PNBP lainnya dalam RAPBN tahun 2017 ditargetkan naik hingga mencapai Rp84.430,7 miliar. Kecenderungannya dalam beberapa tahun terakhir memang naik, namun perlahan. Dalam Undang-Undang Nomor 20 Tahun 1997 tentang Penerimaan Negara Bukan Pajak, kelompok pendapatan yang termasuk dalam PNBP lainnya adalah pendapatan yang bersumber dari pengelolaan dana Pemerintah, pendapatan dari hasil-hasil pengelolaan kekayaan negara yang dipisahkan, pendapatan dari kegiatan pelayanan yang dilaksanakan pemerintah, pendapatan berdasarkan putusan pengadilan dan yang berasal dari pengenaan denda administrasi, serta pendapatan lainnya yang diatur dalam undang-undang tersendiri. Sementara itu, jenis PNBP yang diluar kelompok tersebut ditetapkan dengan Peraturan Pemerintah. Secara garis besar, PNBP lainnya terbagi dalam beberapa jenis pendapatan, antara lain: (1) pendapatan dari pengelolaan barang milik negara (BMN) serta pendapatan dari penjualan; (2) pendapatan jasa; (3) pendapatan bunga; (4) pendapatan kejaksaan dan peradilan; (5) pendapatan pendidikan; (6) pendapatan gratifikasi dan uang sitaan hasil korupsi; (7) pendapatan iuran dan denda; serta (8) pendapatan lain-lain.


Pendapatan BLU dalam RAPBN 2017 direncanakan sebesar Rp37.658,3 miliar. Pendapatan BLU memang terus mengalami peningkatan tiap tahunnya. Pengelolaan keuangan dengan mekanisme BLU mulai diberlakukan pada tahun 2007 oleh sembilan K/L yang bergerak di bidang layanan barang/jasa dan pembiayaan, dan mengalami peningkatan pada tahun 2012 yang dilaksanakan oleh 19 K/L yang bergerak di bidang kesehatan, pembiayaan, telekomunikasi, pendidikan, teknologi, pengelolaan kawasan, dan lain-lain.
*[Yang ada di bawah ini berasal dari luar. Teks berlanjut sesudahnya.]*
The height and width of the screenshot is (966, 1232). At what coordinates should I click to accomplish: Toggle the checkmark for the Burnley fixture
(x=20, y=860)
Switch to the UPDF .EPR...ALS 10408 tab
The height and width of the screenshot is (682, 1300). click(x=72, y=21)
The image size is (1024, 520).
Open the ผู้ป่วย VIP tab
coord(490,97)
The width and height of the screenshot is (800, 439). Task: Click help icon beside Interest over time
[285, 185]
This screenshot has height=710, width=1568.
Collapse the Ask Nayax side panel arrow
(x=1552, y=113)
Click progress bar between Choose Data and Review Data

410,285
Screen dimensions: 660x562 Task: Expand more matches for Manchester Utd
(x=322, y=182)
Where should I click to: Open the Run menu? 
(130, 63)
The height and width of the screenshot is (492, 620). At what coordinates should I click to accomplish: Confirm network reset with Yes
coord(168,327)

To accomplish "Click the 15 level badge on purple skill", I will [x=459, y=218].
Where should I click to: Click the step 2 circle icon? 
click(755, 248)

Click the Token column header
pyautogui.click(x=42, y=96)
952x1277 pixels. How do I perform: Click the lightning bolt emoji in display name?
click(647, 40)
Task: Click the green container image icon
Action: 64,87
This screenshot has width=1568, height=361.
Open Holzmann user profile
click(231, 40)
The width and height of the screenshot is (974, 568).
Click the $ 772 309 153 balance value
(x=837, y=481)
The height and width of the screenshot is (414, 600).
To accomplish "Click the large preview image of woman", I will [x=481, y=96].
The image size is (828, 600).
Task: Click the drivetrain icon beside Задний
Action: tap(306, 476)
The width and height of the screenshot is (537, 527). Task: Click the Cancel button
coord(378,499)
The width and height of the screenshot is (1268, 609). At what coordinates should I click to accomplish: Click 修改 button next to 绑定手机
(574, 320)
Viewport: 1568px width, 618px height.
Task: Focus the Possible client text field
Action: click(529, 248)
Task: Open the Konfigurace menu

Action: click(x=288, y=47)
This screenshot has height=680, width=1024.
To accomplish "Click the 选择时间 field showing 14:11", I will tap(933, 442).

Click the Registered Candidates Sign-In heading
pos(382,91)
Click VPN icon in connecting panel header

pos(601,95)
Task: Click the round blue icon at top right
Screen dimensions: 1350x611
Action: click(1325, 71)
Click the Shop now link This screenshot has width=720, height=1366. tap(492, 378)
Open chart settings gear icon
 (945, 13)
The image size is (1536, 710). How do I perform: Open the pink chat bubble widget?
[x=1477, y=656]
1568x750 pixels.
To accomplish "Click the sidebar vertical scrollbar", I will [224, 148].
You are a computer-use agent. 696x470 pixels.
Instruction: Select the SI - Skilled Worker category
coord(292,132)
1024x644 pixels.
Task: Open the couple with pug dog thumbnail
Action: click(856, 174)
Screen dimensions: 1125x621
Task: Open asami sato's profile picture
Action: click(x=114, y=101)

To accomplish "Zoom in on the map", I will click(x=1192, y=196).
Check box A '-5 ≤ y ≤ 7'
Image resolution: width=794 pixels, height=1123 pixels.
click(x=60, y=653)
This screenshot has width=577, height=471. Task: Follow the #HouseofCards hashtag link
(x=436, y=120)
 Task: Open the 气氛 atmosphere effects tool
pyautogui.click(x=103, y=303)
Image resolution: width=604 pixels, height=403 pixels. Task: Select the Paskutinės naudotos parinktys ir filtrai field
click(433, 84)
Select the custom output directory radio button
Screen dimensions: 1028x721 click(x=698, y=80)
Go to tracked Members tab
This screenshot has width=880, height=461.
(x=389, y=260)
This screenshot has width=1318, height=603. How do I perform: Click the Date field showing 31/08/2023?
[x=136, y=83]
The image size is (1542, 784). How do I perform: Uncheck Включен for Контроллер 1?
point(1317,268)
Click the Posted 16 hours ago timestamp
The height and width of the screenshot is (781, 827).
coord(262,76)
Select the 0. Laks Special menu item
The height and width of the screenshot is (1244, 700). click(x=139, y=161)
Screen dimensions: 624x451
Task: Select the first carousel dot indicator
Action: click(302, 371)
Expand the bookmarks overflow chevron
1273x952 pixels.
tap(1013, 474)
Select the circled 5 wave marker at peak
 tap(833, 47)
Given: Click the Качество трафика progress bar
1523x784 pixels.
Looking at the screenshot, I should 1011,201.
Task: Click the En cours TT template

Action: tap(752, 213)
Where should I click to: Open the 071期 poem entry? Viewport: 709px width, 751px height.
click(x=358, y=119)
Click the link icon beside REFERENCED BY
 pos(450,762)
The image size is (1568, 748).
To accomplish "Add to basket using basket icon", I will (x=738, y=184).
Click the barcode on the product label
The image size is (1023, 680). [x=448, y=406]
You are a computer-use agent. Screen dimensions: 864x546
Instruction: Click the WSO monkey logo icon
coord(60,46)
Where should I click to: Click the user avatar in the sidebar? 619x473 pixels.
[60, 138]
Dari uraian di atas, PNBP memang sudah mengalami penurunan porsi dalam pendapatan negara, dan besarannya pun menurun drastis. Terutama karena penurunan pendapatan SDA, khususnya SDA migas. Harapan peningkatan besarannya pun belum cukup meyakinkan, sehingga menjadi alasan mengapa penerimaan perpajakan akan lebih diandalkan di waktu mendatang.

PNBP di waktu mendatang tampaknya akan lebih bertumpu dapa Pendapatan Bagian Laba BUMN, PNBP Lainnya dan Pendapatan BLU. Indonesia yang sering disebut kaya akan SDA justeru makin tidak tercermin dalam hal ini. Tantangannya adalah bukan saja bagaimana “meminta bagian negara” yang lebih besar dari eksploitasi SDA, melainkan bagaimana mengolah SDA secara lebih baik untuk keperluan meningkatkan produksi semua barang dan jasa dalam negeri. Diperkuat lagi dengan alasan bahwa Indonesia hanya berposisi menerima tanpa bisa mempengaruhi harga komoditas SDA dunia.